Resource Utilization: With public cloud, you rent virtual “slices” of large, multi-tenant infrastructure. Your costs scale directly with every new worker node, gigabyte of storage, and data transfer. With private cloud, you get a complete single-tenant environment built on dedicated servers, with far more resources available than your Kubernetes workload may require.
Resource Reclamation: In public cloud environments, your unused resources are often reclaimed by the provider to be resold to other users. With private cloud, you lease all the resources of the hardware, not just the virtual resources. When your VMs aren’t consuming their maximum allocated resources, those previously “wasted” resources remain accessible for use by your other applications.
Compliance and Security Benefits
This is especially important for businesses operating in highly regulated industries such as healthcare and banking. This is why security and compliance are important when choosing infrastructure to host Kubernetes workloads. Private cloud infrastructure supports compliance needs such as HIPAA, SOC 2, and ISO 27001 for teams deploying sensitive workloads.
The security advantages extend beyond compliance frameworks. If you deploy Kubernetes on OpenStack, you’re handling every piece of security including: networking, control plane (ETCD, scheduler, controllers, etc.), worker nodes, storage and everything else that comes with creating a Kubernetes cluster.
Real-World Success Stories
Enterprise Adoption
The private cloud approach for Kubernetes isn’t theoretical – it’s proven in production at scale. During our research, we came across an article that showed the Mercedes (car manufacturer) tech team was running over 900 Kubernetes clusters, and they were all running on OpenStack.
Mercedes chose this approach because they needed automated workflows combined with infrastructure management and network implementations. They required specific specs, node sizes, and on-demand clusters without waiting for quota limits to be lifted. For them, Kubernetes became a true platform requiring complete control.
Telecommunications Use Cases
Diving in a bit deeper, we also looked at Telco providers, and some of the same rules applied for Telco as they do for Mercedes. Telco providers want a way to manage their infrastructure in a cloud-native fashion, but while managing the infrastructure. Think about Telco providers – they have a lot of network traffic going back and forth constantly. They can’t allow that to be in control by a third party.
Making the Transition
Planning Your Migration
Moving from managed Kubernetes to private cloud requires careful planning and execution. Unlike colo or raw IaaS solutions, modern private cloud platforms include Day 2 support, bandwidth, storage, and bare metal access in a unified platform.

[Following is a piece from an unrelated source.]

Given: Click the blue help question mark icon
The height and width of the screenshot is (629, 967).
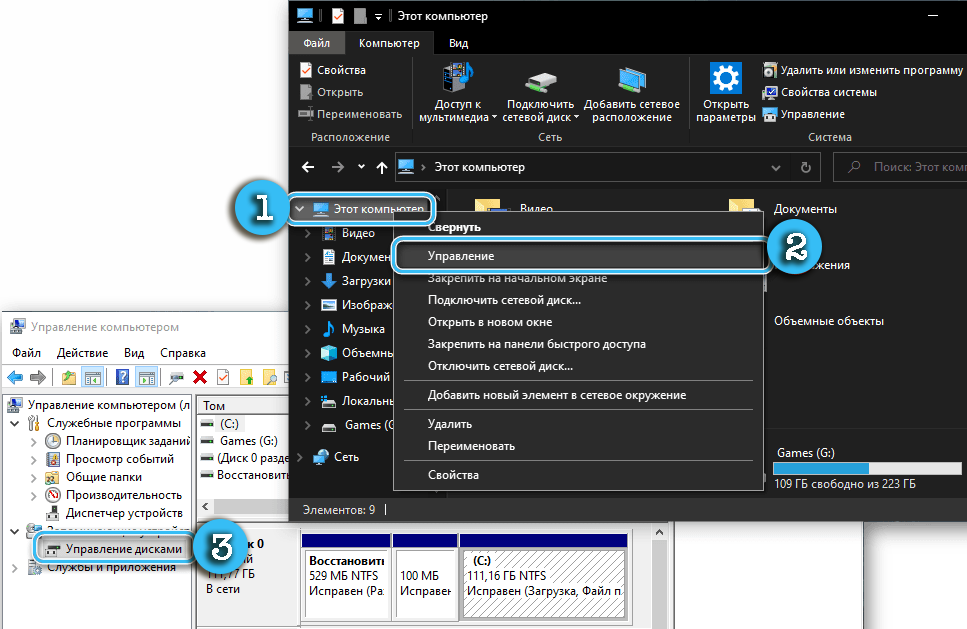Looking at the screenshot, I should coord(122,377).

Assessment Phase: Begin by analyzing your current Kubernetes workload patterns, performance requirements, and cost structure. Identify applications that would benefit most from dedicated resources and consistent performance.
Pilot Deployment: Start with a subset of your workloads to validate performance improvements and cost savings before migrating critical applications.
Support and Expertise
The increased responsibility of managing your own infrastructure comes with access to dedicated engineering support with OpenMetal. Teams have access to one-on-one engineering support through both regular support channels and a dedicated Slack channel. We also offer ramp periods and migration assistance to make the transition seamless.
Cost-Benefit Analysis Framework
Evaluating Your Workload
To determine if private cloud makes sense for your organization, consider these factors:
Current Spending: Calculate your total monthly costs including control plane fees, worker nodes, storage, and data egress charges across all your Kubernetes clusters.
Growth Trajectory: Project your infrastructure needs over the next 12-24 months. Private cloud economics improve significantly as you scale.
Performance Requirements: Identify workloads that suffer from inconsistent performance, storage throttling, or network latency in your current environment.
Compliance Needs: Factor in any regulatory requirements that mandate specific data location, security controls, or audit capabilities.
Total Cost of Ownership
When comparing costs, include both direct and indirect expenses:
- Direct Costs: Hardware, software licenses, bandwidth, and support
- Operational Costs: Staff time for management and maintenance
- Opportunity Costs: Lost productivity due to performance limitations or vendor lock-in
- Risk Costs: Potential business impact from outages or security breaches
Performance Optimization Strategies
Network Architecture
For organizations operating across multiple cloud environments, OpenStack’s Neutron drivers provide a way to maintain consistent network policies across different clouds. OpenMetal simplifies hybrid cloud networking by combining OpenStack’s Neutron with Kubernetes CNI plugins.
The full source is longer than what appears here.